点击劫持是一种视觉上的欺骗手段。攻击者使用一个透明的、不可见的iframe,覆盖在一个网页上,然后诱使用户在该网页上进行操作,此时用户将在不知情的情况下点击透明的iframe页面。通过调整iframe页面的位置,可以诱使用户恰好点击在iframe页面的一些功能性按钮上。
点击劫持示意图
关键词是“隐藏”和“iframe”,通过设置高度最高的隐藏的iframe,让用户在不知道不觉得点击到这个iframe,进而暗地里发起一些操作。
通过控制iframe的长、宽,以及调整top、left的位置,可以把iframe页面内的任意部分覆盖到任何地方。同时设置iframe的position为absolute,并将z-index的值设置为最大,以达到让iframe处于页面的最上层。最后,再通过设置opacity来控制iframe页面的透明程度,值为是完全不可见。

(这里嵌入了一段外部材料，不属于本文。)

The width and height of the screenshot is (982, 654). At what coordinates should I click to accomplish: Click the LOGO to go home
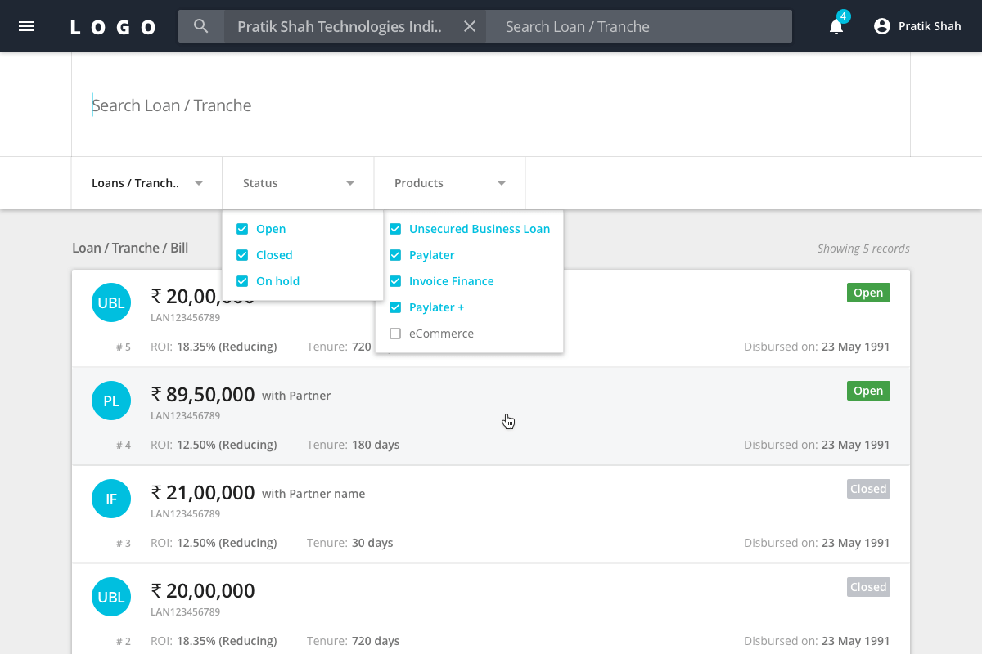coord(112,25)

几种点击劫持:Flash点击劫持、图片覆盖点击、拖拽劫持与数据窃取
ClickJacking相对于XSS与CSRF来说,因为需要诱使用户与页面产生交互行为,因此实施攻击的成本更高,在网络犯罪中比较少见。但Click-Jacking在未来仍然有可能被攻击者利用在钓鱼、欺诈和广告作弊等方面,不可不察。